Ya del anné fou de 1968 consta un registro de la acción de Carnevale "El encierro", Ciclo de Arte Experimental, en calle Córdoba 1362. No lejos de allí, 42 años más tarde, la fotógrafa Andrea Ostera transmuta en líneas abstractas unos cables vistos en cuatro esquinas céntricas de la ciudad: Córdoba 1600, Paraguay y San Luis, Paraguay y San Juan, Paraguay y Tucumán, y hay tanta sustancia en esta feliz coincidencia como en el homenaje de Graciela Sacco al Rosariazo. Tanto Ostera como Sacco renuevan los usos de las técnicas fotográficas. Cabe lanzarse a inferir. ¿La relación de las mujeres con lo urbano y lo técnico estará mediada por una intención de subvertir lo dado? ¿Por qué, si no, Ada Tvarkos en los 50 y Elba Nalda Querol en 2004 abordan el arrabal, Luján Castellani fotografía luces para no ver y Romina Garrido, inspirada por la noción de refuncionalización en diseño, ilumina y lleva el bol de la cocina a la mesita de luz?
¿Importa? Pues no faltan señoras saloneras: María Angélica Junquet de Juncal (1893 1975); Ana Caviglia de Calatroni (1899 1981).

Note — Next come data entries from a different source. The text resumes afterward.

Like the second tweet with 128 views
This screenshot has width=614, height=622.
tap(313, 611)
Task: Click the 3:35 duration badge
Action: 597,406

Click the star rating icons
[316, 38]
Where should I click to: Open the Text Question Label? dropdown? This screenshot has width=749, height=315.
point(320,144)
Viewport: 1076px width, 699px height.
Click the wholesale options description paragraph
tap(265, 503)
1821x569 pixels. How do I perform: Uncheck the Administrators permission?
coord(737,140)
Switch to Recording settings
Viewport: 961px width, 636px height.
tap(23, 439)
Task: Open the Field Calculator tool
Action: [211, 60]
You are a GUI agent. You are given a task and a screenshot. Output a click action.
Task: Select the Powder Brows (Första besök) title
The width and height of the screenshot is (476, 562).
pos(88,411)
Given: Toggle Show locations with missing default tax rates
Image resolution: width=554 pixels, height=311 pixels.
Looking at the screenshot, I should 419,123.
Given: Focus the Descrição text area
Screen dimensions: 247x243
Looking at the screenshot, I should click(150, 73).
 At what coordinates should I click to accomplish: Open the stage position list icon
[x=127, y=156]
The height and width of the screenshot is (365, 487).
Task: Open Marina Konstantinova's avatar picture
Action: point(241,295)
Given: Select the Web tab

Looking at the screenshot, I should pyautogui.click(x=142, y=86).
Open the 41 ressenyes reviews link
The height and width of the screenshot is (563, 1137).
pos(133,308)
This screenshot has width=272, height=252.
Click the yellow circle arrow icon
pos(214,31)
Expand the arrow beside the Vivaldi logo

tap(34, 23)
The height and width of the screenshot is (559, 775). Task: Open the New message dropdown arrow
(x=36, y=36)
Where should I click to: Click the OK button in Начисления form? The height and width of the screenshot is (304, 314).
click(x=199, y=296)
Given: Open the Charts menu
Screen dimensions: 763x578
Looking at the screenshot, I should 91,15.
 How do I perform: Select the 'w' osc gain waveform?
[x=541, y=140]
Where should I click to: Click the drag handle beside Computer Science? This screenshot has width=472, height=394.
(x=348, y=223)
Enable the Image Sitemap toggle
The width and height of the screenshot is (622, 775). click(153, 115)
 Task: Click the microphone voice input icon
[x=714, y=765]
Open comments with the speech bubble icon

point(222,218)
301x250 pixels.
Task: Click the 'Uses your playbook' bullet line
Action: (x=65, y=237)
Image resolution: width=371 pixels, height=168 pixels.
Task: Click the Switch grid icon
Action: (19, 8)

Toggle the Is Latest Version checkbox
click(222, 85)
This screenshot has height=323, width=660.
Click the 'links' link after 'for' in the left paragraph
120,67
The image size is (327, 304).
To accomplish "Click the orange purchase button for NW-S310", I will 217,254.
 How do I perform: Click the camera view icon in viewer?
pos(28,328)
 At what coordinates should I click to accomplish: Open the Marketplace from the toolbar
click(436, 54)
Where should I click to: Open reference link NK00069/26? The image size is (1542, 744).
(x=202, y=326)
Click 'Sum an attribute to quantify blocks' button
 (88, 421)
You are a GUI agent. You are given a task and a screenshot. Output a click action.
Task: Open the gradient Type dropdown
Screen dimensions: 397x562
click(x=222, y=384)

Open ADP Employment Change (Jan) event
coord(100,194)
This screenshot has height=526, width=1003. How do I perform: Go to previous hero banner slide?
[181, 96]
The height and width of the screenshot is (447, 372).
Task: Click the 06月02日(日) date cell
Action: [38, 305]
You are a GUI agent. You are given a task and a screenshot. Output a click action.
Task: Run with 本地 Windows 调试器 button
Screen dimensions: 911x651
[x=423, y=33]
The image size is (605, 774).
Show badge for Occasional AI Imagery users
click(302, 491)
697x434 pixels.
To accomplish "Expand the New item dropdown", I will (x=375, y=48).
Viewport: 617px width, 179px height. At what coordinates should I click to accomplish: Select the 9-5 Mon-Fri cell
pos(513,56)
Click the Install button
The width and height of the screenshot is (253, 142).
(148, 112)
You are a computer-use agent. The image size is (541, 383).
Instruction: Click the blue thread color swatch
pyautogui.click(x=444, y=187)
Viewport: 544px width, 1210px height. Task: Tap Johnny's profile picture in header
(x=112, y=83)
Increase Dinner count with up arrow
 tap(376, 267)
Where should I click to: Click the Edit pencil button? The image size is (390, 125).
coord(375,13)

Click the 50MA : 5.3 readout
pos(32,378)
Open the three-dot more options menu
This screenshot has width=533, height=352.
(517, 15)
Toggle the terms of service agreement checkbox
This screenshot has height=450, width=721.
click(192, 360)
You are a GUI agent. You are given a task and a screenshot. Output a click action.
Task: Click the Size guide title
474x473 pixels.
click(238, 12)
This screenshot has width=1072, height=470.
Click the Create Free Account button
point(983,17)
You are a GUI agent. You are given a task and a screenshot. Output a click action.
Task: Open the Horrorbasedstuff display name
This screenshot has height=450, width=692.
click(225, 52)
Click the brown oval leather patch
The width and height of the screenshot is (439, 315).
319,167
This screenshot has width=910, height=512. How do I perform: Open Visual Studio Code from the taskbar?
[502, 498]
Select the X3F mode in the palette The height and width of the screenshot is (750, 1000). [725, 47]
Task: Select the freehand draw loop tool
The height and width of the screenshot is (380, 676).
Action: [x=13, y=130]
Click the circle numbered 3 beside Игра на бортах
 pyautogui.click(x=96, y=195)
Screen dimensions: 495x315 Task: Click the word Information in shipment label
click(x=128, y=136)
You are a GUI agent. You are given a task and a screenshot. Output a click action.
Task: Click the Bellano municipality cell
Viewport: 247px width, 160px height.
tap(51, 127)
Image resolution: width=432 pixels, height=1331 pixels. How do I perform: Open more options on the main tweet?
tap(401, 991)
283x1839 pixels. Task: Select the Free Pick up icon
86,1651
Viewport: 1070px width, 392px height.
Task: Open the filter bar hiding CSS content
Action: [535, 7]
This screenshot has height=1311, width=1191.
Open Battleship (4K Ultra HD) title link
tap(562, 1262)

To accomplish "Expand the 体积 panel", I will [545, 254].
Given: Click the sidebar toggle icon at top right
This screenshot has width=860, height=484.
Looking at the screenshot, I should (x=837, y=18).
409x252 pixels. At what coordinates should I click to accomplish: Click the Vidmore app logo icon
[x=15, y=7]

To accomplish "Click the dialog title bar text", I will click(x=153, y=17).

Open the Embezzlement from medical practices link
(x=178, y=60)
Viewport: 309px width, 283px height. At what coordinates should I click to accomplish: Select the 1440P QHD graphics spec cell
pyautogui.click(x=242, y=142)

Ni la magnífica apropiación pictórica del desnudo fotográfico surrealista y el collage dadaísta que hace Paula Grazzini (discípula de Julián Usandizaga), ni la formidable apropiación realista crítica del animalismo que hace Jorgelina Toya, ni el radiante neoexpresionismo de Verónica Prieto (que ya titulaba un acrílico sobre tela como "Yo estaba en llamas cuando me acosté en 1985", antes de la canción de Charly García) o el sereno plano detalle sobre el mismo estilo que hace Silvia Chirife, ni la musicalidad "Estridente y vibrante" (tal el título) de Silvana Scerra. Ni la gran escultora moderna Eugenia Paino, ni las aguafuertes intimistas de Roxana Celman, ni las tallas americanistas de Arminda Ulloa, ni los papeles entramados de Marina Gryciuk. Ni las singularísimas conexiones con la naturaleza que aparecen en los edénicos grabados en madera de Mele Bruniard, en las formas vegetales casi abstractas de Fabiana Imola o en las conmovedoras fotos de la inundación de Laura Glusman, quien además fotografió profesionalmente la muestra. Bienvenidas al canon y a un futuro en el que muestras como ésta ya no sean necesarias.